来年4月のペイオフ解禁を巡って、与党からは毎日のように、議員立法によってでも延期すべきだ、という声が聞こえる。民主党など野党からも延期論が出てきた。一方で、金融庁は、構造改革の一環だからペイオフは解禁すべきだという。私は、こうした議論は人々を混乱させるだけだと思う。金融システムが不安だから、ペイオフを延期するのか。金融システムは安心だから、ペイオフを解禁するのか。それはどちらでもない。

第一に、ペイオフは制度としては96年に一旦凍結されるまで、仕組みとしては25年の長きに亘って存在していた。大多数の国民が「銀行は潰れない」と漠然と信じていたため、不安を抱く人はいなかっただけだ。つまり、ペイオフ云々よりも金融システムの不安を取り除く措置をとることが先決である。

第二に、「ペイオフを延期すると、破綻した銀行の預金を全額保護するために、引き続き皆さんの税金を使うことになるが、それで良いのか」と言うと、多くの人々は「それはちょっと考え直さねば」となる。つまり、銀行破綻のコスト負担をいかに最小化するか、が問題の本質である。そして傷口を広げないためには、早く処理することが世界の常識である。

さる4月に海外の若手の政策担当者数十名に金融問題の講義を行ったとき、質問があった。「みずほグループのような大型合併が相次いでいるが、日本の銀行は何のために規模を拡大しているのか」。私はとっさに「率直に言えば、トゥー・ビッグ・トゥ・フェイル(大きすぎて潰せない)的な存在になるためではないか」と答えた。聴衆からため息が漏れるのがわかった。

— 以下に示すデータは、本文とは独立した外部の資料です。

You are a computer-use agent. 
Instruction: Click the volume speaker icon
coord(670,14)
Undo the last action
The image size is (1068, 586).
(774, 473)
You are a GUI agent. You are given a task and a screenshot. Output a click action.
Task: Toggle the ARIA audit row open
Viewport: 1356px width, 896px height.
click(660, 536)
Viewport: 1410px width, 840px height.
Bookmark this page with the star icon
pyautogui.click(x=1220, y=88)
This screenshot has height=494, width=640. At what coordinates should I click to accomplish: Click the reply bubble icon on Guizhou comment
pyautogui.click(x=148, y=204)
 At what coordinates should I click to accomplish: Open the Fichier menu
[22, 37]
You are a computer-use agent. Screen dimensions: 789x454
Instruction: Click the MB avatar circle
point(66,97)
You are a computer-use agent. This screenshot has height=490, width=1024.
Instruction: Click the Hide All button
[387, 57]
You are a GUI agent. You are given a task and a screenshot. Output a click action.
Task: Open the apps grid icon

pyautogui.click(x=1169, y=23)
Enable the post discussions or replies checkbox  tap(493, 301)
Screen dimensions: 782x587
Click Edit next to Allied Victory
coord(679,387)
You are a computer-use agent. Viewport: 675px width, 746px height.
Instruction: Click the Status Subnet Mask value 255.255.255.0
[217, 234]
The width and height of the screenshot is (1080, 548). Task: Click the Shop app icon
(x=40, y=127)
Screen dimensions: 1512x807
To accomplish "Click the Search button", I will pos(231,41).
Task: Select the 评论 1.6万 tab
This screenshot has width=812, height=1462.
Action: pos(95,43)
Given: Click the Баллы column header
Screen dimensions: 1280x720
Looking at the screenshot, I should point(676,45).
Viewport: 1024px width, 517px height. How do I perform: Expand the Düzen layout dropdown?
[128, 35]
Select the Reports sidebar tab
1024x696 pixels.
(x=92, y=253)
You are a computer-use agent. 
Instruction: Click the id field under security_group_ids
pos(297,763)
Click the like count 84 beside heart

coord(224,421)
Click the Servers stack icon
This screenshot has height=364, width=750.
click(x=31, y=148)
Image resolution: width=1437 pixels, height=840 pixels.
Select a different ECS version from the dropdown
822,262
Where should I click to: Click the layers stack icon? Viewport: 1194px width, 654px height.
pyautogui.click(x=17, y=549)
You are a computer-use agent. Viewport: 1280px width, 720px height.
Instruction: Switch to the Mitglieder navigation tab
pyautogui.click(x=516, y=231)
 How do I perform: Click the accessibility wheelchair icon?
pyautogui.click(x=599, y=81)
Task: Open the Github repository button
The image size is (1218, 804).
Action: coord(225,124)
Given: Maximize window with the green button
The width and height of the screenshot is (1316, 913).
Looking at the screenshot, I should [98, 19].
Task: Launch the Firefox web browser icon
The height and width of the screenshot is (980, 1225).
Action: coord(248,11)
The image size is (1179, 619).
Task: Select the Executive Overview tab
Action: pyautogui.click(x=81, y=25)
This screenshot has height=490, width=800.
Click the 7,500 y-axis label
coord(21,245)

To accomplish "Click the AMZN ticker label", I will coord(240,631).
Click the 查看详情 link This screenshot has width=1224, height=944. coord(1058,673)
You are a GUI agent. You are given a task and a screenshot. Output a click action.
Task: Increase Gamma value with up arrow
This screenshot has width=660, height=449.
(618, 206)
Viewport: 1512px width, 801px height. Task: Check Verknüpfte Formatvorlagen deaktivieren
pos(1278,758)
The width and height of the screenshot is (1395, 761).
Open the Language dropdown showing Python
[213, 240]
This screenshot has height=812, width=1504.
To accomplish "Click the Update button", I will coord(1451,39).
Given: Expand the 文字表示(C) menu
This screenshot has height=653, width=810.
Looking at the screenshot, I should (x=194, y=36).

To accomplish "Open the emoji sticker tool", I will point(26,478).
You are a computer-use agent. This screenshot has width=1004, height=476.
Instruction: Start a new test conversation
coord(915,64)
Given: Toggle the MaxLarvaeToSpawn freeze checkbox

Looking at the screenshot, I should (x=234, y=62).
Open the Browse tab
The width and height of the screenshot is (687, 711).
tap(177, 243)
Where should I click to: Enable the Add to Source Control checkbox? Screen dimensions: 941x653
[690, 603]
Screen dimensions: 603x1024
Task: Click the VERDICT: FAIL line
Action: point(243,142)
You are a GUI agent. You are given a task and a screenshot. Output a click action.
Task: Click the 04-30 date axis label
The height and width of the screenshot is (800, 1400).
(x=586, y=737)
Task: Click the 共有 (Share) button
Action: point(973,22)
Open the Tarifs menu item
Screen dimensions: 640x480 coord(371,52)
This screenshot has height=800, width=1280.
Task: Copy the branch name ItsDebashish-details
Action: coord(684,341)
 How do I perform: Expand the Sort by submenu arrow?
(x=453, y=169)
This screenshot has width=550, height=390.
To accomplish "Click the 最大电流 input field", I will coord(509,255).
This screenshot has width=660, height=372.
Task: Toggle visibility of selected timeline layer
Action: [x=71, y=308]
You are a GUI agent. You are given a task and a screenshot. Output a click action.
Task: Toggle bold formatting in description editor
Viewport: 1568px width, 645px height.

私が恐れたとおり、勢いづくペイオフ延期論の中で金融庁は腰が据わらない。合併時の資本注入や、ペイオフ限度額を合併時に引き上げるなどのインセンティブで、銀行の合併再編を促すという。特別検査結果がまとまった3、4月に彼らが胸を張って「金融システムに不安なし」といった自信は、一体どこへいってしまったのか。

ペイオフ解禁前に出すべき答えは単なる銀行合併ではない。不良債権の処理なしに、合併や資本注入をしても、金融システム不安とは訣別できない。何よりこの事態を招いた経営の変化なくして出口はない。これは中小金融機関でも同様だ。銀行が、小さくても強くて魅力的な存在になることをやめて、ある地域で「大きくて潰せない」存在になることしか頭になくなれば、それは民間の経済主体としての誇りと資格を失っている。そのようなモラルハザードを犯す銀行は、まず国有化するのが王道である。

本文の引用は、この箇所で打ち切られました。